From Holo Pockets to Electron Density: GPT-style Drug Design with Density¶

Conference: ICML 2026
arXiv: 2605.08767
Code: https://jiahaochen1.github.io/EDMolGPT_Page/ (project page available)
Area: Structure-based drug design / Generative molecular modeling
Keywords: structure-based drug design, electron density, autoregressive, FSMILES, GPT

TL;DR¶

This work replaces the structure-based drug design condition from a "rigid empty pocket" to a "filler low-resolution electron cloud containing ligand and solvent," and proposes the first decoder-only autoregressive EDMolGPT. On DUD-E's 101 targets, it achieves a bioactive recovery of 41%, far surpassing previous ED-based methods.

Background & Motivation¶

Background: The mainstream structure-based drug design (SBDD) workflow starts from holo protein-ligand complexes, removes the filler (existing ligand + solvent), and uses the resulting empty pocket as the generation condition. Supporting models include Pocket2Mol, TargetDiff, Lingo3DMol, MolCRAFT, etc., which are autoregressive or diffusion-based.

Limitations of Prior Work: The empty pocket is a single-frame static conformation, which suppresses the intrinsic flexibility of the protein and ignores ligand-induced conformational adaptation. A few attempts to use pocket electron clouds (ECloudGen, ED2Mol) found that electron density in flexible regions is inherently weak and unstable, introducing more noise.

Key Challenge: Drug design requires a condition that both reflects the "true binding environment of the target" and can be "fed to the generative model in a unified representation." The rigid pocket satisfies the latter at the expense of the former, while pocket ensembles satisfy the former but sacrifice the latter.

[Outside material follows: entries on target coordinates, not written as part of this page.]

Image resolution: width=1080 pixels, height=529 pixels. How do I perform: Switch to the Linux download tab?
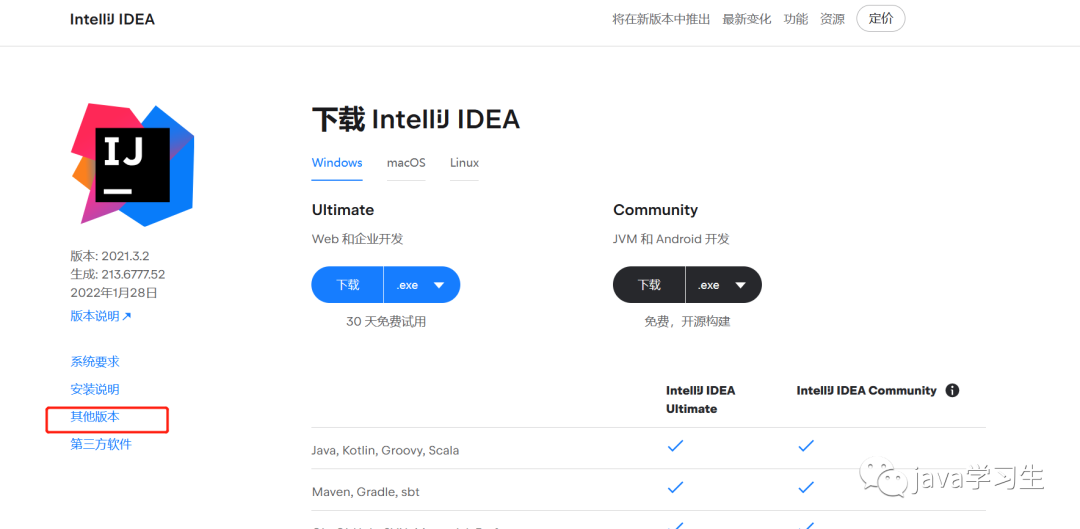pyautogui.click(x=464, y=163)
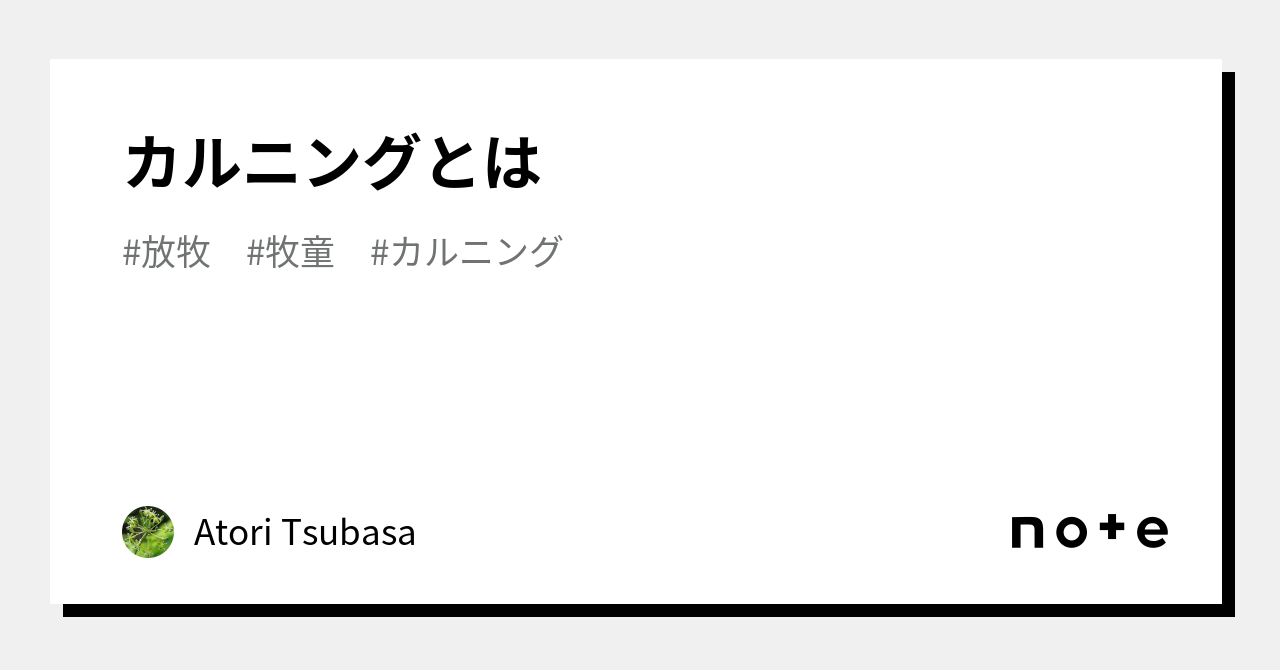Screen dimensions: 1280x670
Task: Click the black shadow below the card
Action: [x=640, y=610]
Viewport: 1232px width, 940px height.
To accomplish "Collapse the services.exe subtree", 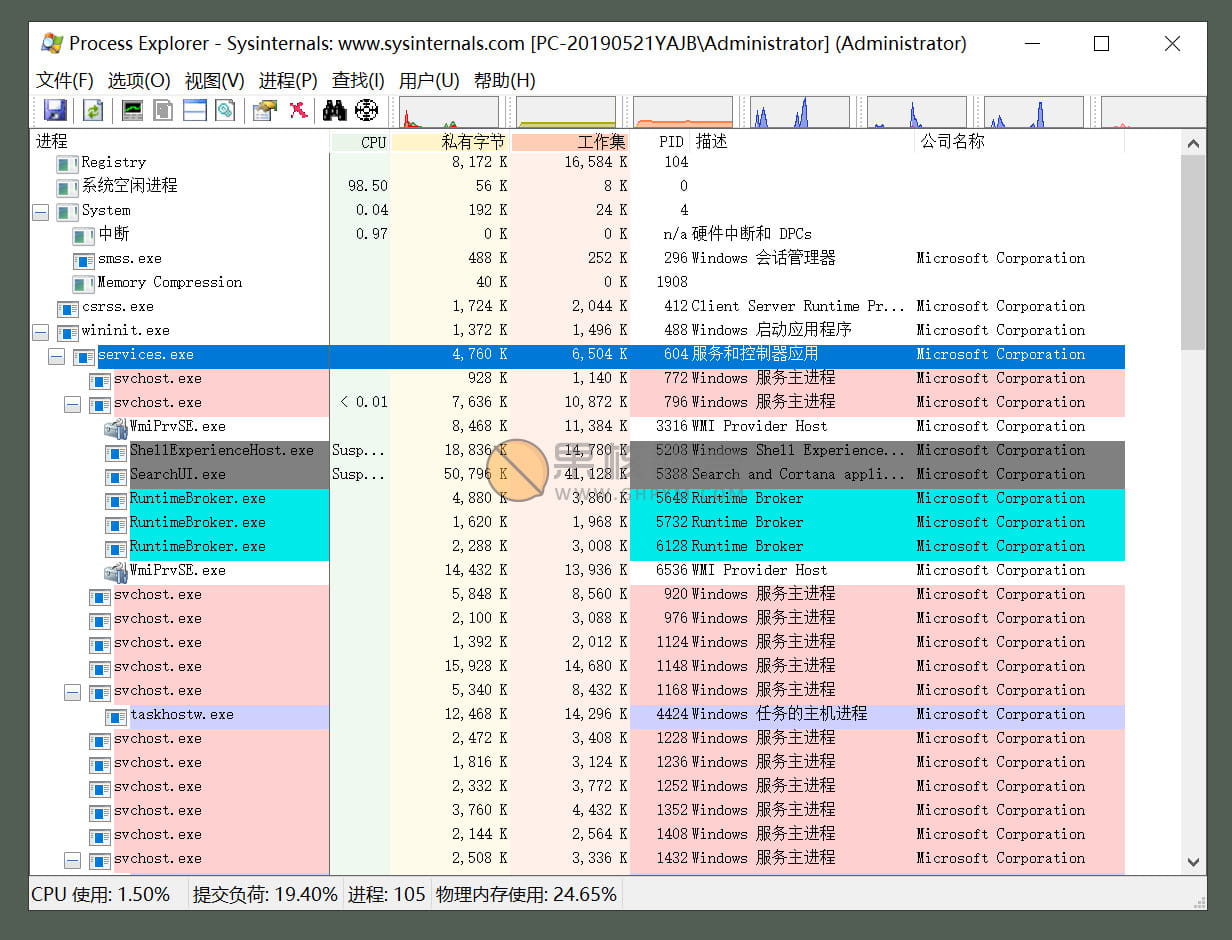I will click(55, 354).
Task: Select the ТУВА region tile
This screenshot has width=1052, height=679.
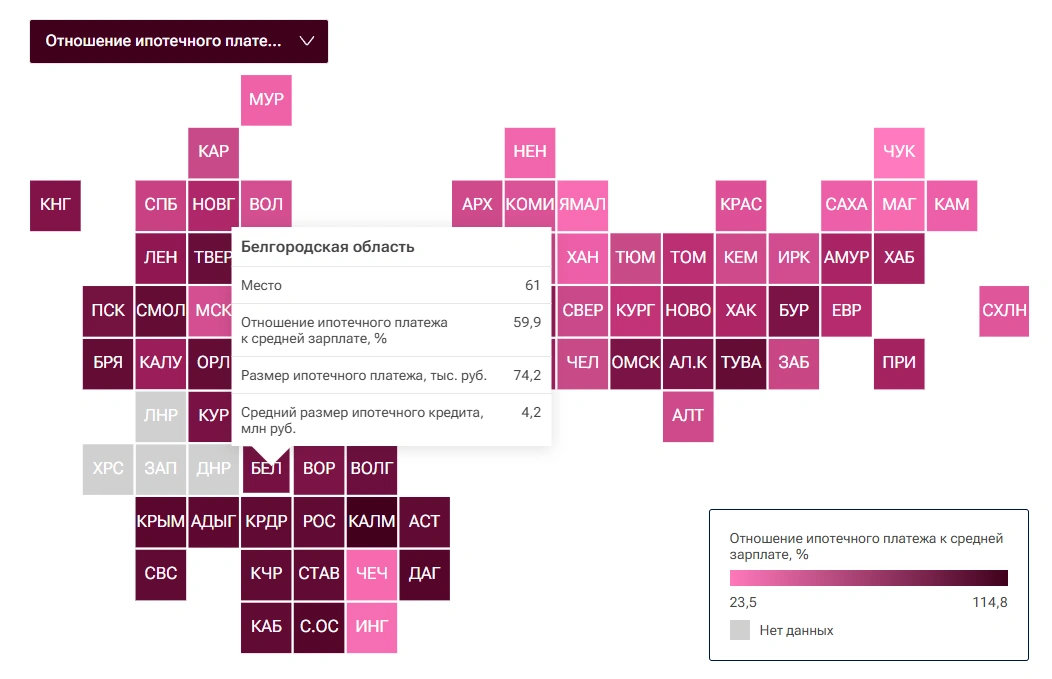Action: pyautogui.click(x=741, y=362)
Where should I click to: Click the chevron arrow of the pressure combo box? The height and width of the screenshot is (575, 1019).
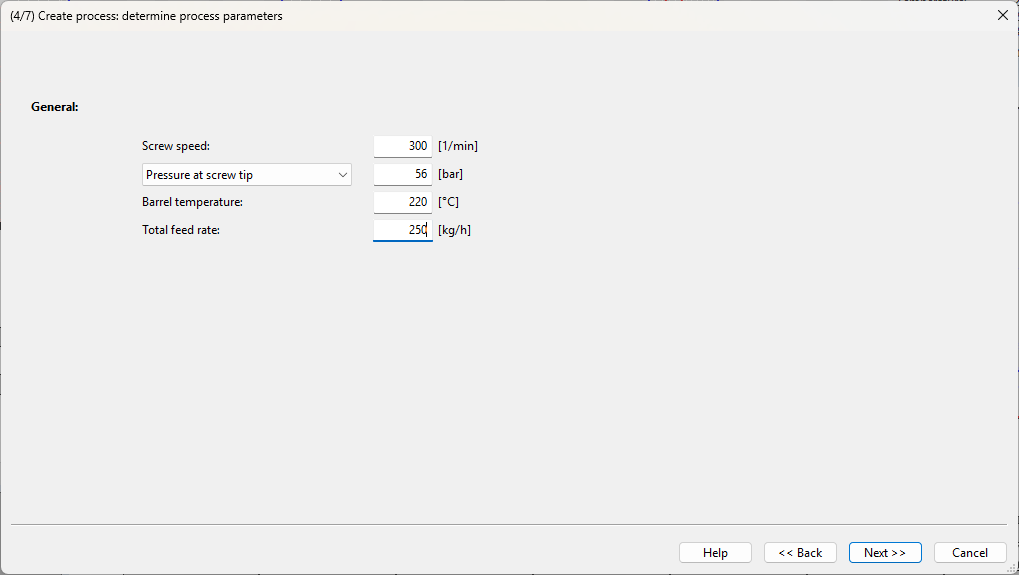tap(342, 175)
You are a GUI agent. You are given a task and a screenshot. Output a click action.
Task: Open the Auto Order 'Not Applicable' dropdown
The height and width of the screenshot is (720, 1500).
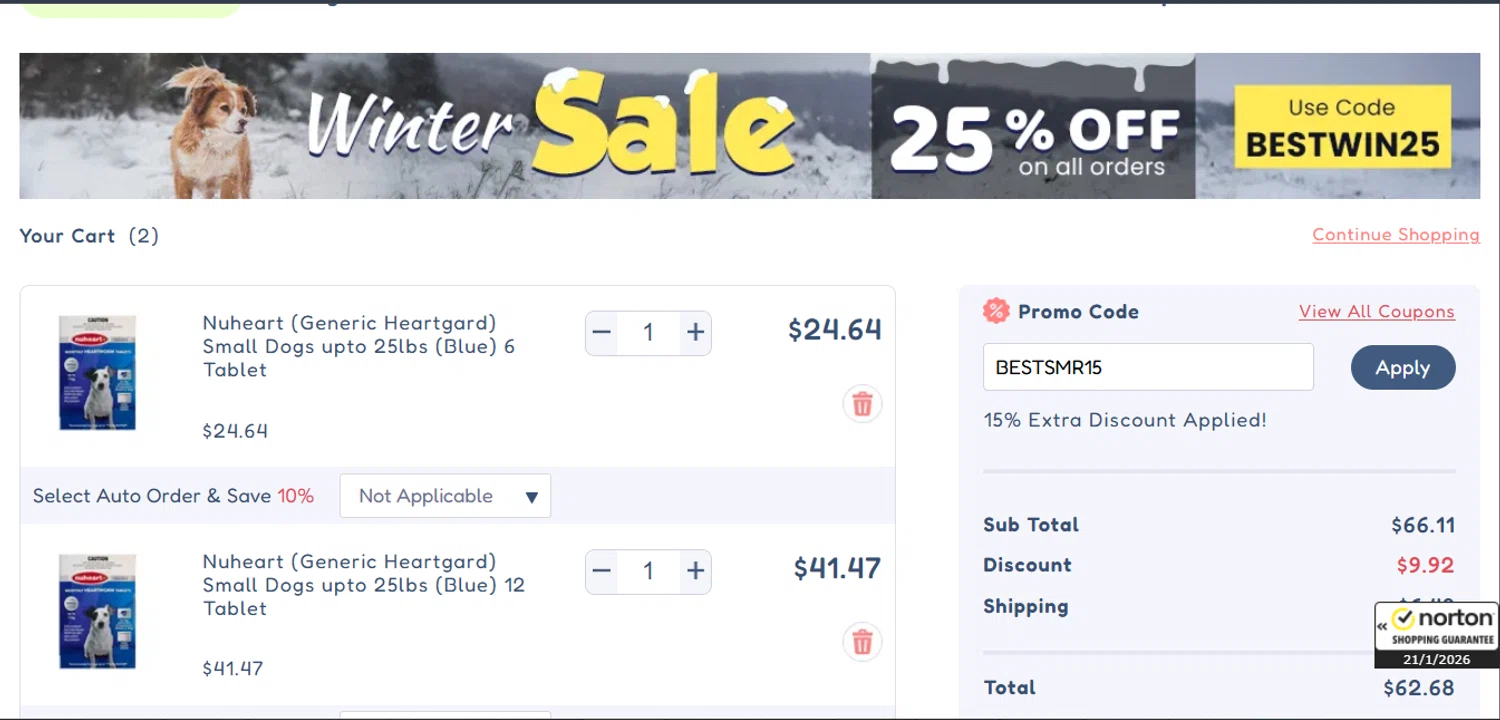tap(445, 496)
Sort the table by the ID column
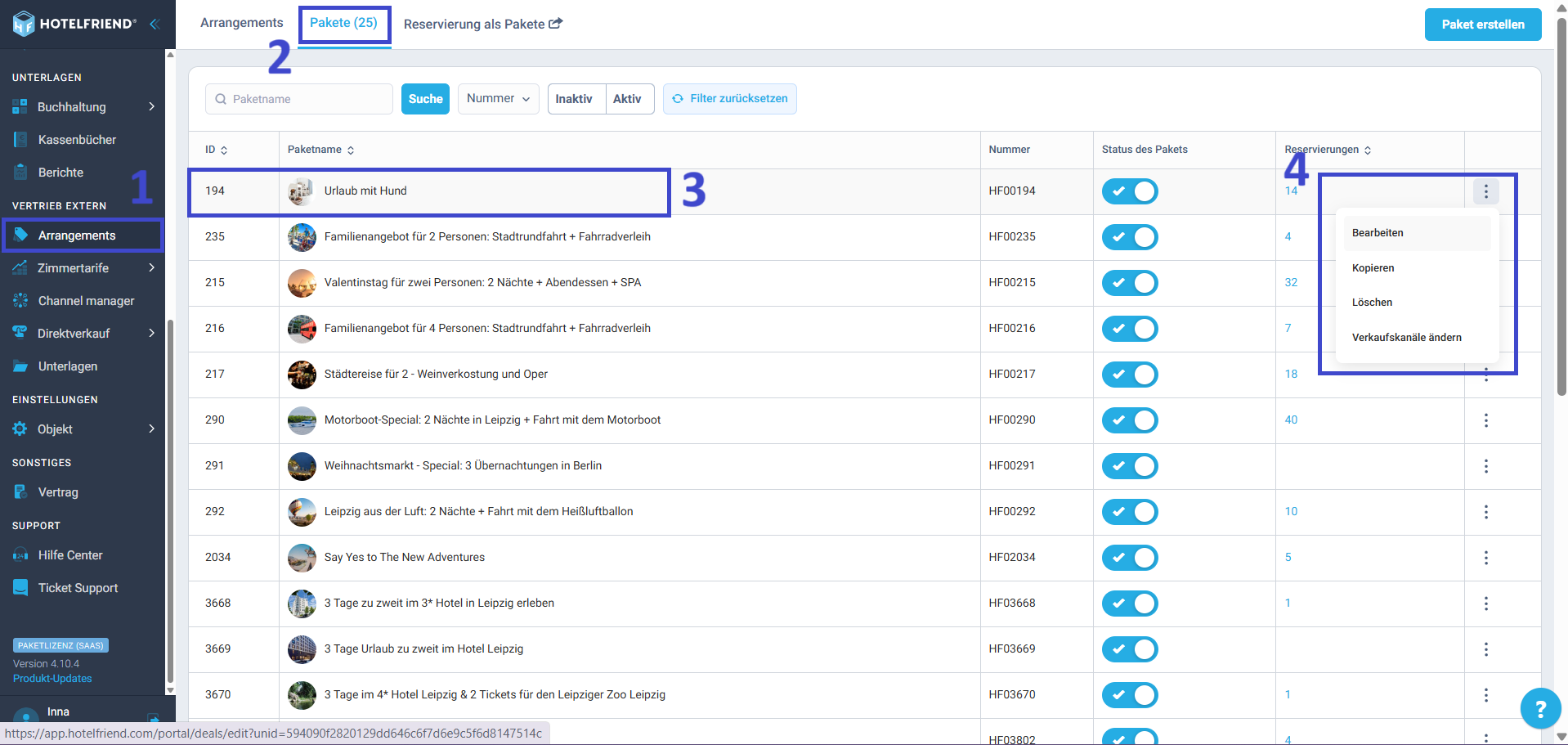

Goal: (1) Find a condition that encodes ensemble-averaged conformational information and can be represented uniformly; (2) Develop a generative model that can effectively utilize this condition, supporting large-scale pretraining and fine-tuning with experimental data.

Key Insight: The electron cloud of the filler (ligand + solvent within 4.5 Å) is usually well-defined (directly validated by experiments) and naturally encodes "where the ligand actually binds and which surrounding H-bond networks are active"—more "real" than the void of the pocket.

Core Idea: Use the low-resolution electron cloud point cloud of the filler as the condition, and employ a decoder-only GPT-style autoregressive model to predict FSMILES + discretized 3D geometry, forming a unified pipeline for large-scale CalED pretraining and ExpED fine-tuning.

Method¶

Overall Architecture¶

Two types of electron clouds: CalED is computed from atomic coordinates via FFT (used for large-scale pretraining on ~2M molecules); ExpED is obtained directly from cryo-EM/X-ray experimental data (used for fine-tuning on 40k PDBbind complexes). Regardless of source, after truncating the resolution at \(d_{\min}=3.5\text{Å}\), the density is sampled into a fixed \(N_p=199\) point cloud, each point labeled with a pharmacophore type (HBD / HBA / HBD-HBA / Other). After sorting by \((x,y,z)\), these are concatenated with the molecular token sequence and input to GPT.

Key Designs¶

Filler ED as Condition:
- Function: Uses a continuous, physically grounded scalar field to represent the dynamic binding environment, avoiding the rigid pocket assumption.
- Mechanism: The filler includes the ligand and solvent within 4.5 Å. CalED computes structure factors \(F(h) = \sum_i f_i(h) e^{2\pi i h\cdot v_f^i}\), then applies truncated inverse FFT \(\rho(v_f) = V^{-1} \sum_{|h|\le 1/d_{\min}} F(h) e^{-2\pi i h\cdot v_f}\) to obtain the density map; ExpED is directly measured, skipping FFT. \(N_p\) points are randomly sampled from \(\rho\), each assigned a pharmacophore type \(c_p^i\) based on the nearest atom, yielding a semantic point cloud \(\mathcal{P}_f = \{(c_p^i, v_p^i)\}\).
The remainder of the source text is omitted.